What this task involves:
Every line in the data below that includes "dropdown" belongs in the answer, copied as it stands.

Data extract:
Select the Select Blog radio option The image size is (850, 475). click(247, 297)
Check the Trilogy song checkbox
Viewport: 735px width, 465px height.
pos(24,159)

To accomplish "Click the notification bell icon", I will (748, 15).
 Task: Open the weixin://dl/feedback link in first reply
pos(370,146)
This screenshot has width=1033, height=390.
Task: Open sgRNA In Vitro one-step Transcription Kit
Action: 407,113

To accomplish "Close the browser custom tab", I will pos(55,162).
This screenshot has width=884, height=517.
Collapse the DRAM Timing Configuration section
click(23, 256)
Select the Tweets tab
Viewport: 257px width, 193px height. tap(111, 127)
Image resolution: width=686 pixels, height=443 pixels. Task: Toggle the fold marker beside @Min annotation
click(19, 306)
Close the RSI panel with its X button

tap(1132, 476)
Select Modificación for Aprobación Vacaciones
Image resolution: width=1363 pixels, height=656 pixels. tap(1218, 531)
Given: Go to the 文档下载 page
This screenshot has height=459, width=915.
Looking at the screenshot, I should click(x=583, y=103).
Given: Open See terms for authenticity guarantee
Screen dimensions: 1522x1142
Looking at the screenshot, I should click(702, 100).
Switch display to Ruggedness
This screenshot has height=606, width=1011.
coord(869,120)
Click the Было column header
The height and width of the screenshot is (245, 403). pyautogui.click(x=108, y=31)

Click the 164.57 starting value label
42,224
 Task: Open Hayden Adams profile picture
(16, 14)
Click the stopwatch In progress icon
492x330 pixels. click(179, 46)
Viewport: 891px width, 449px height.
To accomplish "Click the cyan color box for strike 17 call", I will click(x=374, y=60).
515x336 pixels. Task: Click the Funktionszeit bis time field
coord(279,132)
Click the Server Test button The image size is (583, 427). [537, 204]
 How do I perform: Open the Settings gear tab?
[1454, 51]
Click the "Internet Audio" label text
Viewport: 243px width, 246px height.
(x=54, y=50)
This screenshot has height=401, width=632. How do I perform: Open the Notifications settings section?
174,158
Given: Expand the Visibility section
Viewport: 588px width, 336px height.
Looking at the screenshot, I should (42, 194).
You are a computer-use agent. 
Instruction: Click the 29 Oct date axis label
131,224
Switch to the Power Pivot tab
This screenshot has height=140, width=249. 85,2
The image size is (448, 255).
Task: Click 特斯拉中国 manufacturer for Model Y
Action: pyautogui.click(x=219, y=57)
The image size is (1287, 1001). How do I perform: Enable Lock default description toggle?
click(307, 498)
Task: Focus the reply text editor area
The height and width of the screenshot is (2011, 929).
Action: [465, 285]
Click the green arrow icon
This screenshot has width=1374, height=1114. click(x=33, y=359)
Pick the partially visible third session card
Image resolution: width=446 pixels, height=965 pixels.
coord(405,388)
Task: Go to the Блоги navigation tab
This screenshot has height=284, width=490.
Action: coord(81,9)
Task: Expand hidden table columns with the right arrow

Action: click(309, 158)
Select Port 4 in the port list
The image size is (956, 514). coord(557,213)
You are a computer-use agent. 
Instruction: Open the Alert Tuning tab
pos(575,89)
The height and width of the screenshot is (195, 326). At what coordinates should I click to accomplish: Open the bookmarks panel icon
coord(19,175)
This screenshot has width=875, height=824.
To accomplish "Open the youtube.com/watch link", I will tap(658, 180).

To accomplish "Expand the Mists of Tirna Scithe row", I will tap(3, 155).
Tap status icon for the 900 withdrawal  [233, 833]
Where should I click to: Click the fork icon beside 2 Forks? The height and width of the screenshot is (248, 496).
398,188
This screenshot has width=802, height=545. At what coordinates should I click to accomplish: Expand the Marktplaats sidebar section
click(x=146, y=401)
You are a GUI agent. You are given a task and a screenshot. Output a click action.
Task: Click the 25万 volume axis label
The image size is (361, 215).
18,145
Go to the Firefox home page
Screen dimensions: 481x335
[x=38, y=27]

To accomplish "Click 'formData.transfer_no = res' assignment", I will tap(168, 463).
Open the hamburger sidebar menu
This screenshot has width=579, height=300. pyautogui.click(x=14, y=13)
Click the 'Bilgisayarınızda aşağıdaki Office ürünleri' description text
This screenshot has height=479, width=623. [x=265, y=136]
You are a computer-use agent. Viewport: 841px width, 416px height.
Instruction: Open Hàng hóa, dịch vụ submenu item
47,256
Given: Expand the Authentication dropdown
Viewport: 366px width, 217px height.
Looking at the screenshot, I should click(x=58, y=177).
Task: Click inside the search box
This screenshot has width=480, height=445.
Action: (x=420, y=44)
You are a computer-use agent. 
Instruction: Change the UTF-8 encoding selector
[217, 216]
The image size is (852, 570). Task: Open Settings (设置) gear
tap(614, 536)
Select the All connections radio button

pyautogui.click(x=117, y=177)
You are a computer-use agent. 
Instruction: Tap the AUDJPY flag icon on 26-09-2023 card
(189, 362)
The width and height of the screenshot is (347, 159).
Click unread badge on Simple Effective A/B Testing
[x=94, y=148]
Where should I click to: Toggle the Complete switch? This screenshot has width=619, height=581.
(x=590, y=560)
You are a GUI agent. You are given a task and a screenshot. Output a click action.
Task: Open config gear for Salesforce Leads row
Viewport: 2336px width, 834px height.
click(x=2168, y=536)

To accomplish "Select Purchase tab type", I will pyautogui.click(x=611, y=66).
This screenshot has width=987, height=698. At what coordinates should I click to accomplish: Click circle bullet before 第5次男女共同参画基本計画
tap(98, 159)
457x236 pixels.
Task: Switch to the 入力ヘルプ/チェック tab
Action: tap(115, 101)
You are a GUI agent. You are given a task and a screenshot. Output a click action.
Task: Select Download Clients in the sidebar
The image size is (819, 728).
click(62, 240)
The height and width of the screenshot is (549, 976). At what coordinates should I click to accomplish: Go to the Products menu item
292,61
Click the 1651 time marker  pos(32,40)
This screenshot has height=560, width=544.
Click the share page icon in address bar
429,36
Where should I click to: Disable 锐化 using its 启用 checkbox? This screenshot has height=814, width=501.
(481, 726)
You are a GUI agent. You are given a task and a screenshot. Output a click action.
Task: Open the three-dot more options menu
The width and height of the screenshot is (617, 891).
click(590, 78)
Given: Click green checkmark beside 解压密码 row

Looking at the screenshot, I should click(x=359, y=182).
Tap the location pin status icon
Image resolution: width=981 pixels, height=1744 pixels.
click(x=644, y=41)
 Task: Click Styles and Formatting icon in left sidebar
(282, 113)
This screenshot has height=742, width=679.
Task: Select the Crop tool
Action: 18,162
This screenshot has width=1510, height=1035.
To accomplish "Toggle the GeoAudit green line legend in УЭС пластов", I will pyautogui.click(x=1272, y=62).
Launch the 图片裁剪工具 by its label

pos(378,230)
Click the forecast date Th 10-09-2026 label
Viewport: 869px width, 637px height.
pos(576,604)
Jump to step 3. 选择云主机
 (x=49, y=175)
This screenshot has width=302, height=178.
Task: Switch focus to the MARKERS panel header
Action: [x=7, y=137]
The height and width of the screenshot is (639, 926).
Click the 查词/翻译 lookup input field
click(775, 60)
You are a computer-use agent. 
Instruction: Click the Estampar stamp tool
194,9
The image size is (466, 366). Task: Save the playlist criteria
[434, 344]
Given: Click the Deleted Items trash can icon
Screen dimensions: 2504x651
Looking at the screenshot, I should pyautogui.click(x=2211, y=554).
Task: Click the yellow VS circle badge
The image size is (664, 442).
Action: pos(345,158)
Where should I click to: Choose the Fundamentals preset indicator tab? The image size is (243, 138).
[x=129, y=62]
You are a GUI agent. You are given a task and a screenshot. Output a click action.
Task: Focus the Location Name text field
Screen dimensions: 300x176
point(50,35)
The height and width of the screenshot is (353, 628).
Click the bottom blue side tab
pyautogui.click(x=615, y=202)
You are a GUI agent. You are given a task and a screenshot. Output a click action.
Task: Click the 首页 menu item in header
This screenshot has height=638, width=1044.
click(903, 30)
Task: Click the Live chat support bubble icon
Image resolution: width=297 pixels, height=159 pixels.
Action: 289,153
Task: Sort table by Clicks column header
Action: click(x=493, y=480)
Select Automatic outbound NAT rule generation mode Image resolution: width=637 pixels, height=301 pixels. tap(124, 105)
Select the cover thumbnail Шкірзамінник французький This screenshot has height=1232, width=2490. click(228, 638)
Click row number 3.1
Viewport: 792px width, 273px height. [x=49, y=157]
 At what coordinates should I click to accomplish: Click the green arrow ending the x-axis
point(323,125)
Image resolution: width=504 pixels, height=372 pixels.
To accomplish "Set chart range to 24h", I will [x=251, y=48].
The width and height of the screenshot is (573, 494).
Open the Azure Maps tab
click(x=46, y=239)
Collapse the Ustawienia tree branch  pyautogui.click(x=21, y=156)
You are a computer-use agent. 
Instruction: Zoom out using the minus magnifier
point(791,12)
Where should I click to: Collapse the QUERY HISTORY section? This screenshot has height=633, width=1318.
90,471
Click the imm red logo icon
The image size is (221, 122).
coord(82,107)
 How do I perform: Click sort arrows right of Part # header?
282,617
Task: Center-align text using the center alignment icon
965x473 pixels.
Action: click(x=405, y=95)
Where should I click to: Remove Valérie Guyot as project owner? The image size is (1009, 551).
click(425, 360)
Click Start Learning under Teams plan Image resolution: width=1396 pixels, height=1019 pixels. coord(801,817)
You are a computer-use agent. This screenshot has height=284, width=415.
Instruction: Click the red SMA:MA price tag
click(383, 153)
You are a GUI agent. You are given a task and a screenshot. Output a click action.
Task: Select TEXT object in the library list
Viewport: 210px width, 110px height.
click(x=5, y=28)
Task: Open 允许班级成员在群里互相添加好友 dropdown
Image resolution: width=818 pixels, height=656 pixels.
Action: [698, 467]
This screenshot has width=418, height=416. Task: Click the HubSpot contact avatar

Task solution:
Given: Expand the Authentication dropdown
Task: Open 允许班级成员在群里互相添加好友 dropdown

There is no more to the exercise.